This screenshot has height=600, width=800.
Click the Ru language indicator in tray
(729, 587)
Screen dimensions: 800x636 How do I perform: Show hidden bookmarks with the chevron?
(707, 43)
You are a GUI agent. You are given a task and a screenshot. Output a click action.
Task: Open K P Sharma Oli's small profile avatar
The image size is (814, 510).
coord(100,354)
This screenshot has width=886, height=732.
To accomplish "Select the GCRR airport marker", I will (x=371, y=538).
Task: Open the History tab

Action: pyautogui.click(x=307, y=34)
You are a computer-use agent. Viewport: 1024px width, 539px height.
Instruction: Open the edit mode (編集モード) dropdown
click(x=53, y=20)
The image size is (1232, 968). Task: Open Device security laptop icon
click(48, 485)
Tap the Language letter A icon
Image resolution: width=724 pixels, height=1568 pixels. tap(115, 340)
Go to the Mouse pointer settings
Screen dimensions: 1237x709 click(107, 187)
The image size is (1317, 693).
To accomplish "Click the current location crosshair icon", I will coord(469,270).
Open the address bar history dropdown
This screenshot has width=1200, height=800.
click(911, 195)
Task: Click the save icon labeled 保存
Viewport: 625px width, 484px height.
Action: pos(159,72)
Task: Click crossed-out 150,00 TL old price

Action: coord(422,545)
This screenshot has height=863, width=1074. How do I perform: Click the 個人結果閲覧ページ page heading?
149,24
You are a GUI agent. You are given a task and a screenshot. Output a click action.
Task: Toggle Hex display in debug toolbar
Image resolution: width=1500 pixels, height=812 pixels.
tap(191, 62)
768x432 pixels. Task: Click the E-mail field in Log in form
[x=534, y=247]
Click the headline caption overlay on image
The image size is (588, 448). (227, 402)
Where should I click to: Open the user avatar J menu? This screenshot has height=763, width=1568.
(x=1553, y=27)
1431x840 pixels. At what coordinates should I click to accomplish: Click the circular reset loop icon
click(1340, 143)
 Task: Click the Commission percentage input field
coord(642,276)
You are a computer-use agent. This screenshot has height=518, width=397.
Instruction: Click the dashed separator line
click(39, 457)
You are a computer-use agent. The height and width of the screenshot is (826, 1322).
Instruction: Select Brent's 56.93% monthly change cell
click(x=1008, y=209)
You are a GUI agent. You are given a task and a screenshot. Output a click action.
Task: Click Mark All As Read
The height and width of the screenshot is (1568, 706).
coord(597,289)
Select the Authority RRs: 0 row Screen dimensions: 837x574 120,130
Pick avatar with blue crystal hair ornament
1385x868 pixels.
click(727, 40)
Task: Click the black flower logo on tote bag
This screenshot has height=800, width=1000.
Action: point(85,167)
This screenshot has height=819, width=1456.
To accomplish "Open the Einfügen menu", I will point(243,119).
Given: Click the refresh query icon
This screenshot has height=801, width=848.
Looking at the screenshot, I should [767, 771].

What the exercise asks:
Each line of the material is to be copied exactly.

Answer section:
This screenshot has height=600, width=800.
Click the Ru language indicator in tray
(729, 587)
Screen dimensions: 800x636 How do I perform: Show hidden bookmarks with the chevron?
(707, 43)
You are a GUI agent. You are given a task and a screenshot. Output a click action.
Task: Open K P Sharma Oli's small profile avatar
The image size is (814, 510).
coord(100,354)
This screenshot has width=886, height=732.
To accomplish "Select the GCRR airport marker", I will (x=371, y=538).
Task: Open the History tab

Action: pyautogui.click(x=307, y=34)
You are a computer-use agent. Viewport: 1024px width, 539px height.
Instruction: Open the edit mode (編集モード) dropdown
click(x=53, y=20)
The image size is (1232, 968). Task: Open Device security laptop icon
click(48, 485)
Tap the Language letter A icon
Image resolution: width=724 pixels, height=1568 pixels. tap(115, 340)
Go to the Mouse pointer settings
Screen dimensions: 1237x709 click(107, 187)
The image size is (1317, 693).
To accomplish "Click the current location crosshair icon", I will coord(469,270).
Open the address bar history dropdown
This screenshot has width=1200, height=800.
click(911, 195)
Task: Click the save icon labeled 保存
Viewport: 625px width, 484px height.
Action: pos(159,72)
Task: Click crossed-out 150,00 TL old price

Action: coord(422,545)
This screenshot has height=863, width=1074. How do I perform: Click the 個人結果閲覧ページ page heading?
149,24
You are a GUI agent. You are given a task and a screenshot. Output a click action.
Task: Toggle Hex display in debug toolbar
Image resolution: width=1500 pixels, height=812 pixels.
tap(191, 62)
768x432 pixels. Task: Click the E-mail field in Log in form
[x=534, y=247]
Click the headline caption overlay on image
The image size is (588, 448). (227, 402)
Where should I click to: Open the user avatar J menu? This screenshot has height=763, width=1568.
(x=1553, y=27)
1431x840 pixels. At what coordinates should I click to accomplish: Click the circular reset loop icon
click(1340, 143)
 Task: Click the Commission percentage input field
coord(642,276)
You are a computer-use agent. This screenshot has height=518, width=397.
Instruction: Click the dashed separator line
click(39, 457)
You are a computer-use agent. The height and width of the screenshot is (826, 1322).
Instruction: Select Brent's 56.93% monthly change cell
click(x=1008, y=209)
You are a GUI agent. You are given a task and a screenshot. Output a click action.
Task: Click Mark All As Read
The height and width of the screenshot is (1568, 706).
coord(597,289)
Select the Authority RRs: 0 row Screen dimensions: 837x574 120,130
Pick avatar with blue crystal hair ornament
1385x868 pixels.
click(727, 40)
Task: Click the black flower logo on tote bag
This screenshot has height=800, width=1000.
Action: point(85,167)
This screenshot has height=819, width=1456.
To accomplish "Open the Einfügen menu", I will point(243,119).
Given: Click the refresh query icon
This screenshot has height=801, width=848.
Looking at the screenshot, I should [767, 771].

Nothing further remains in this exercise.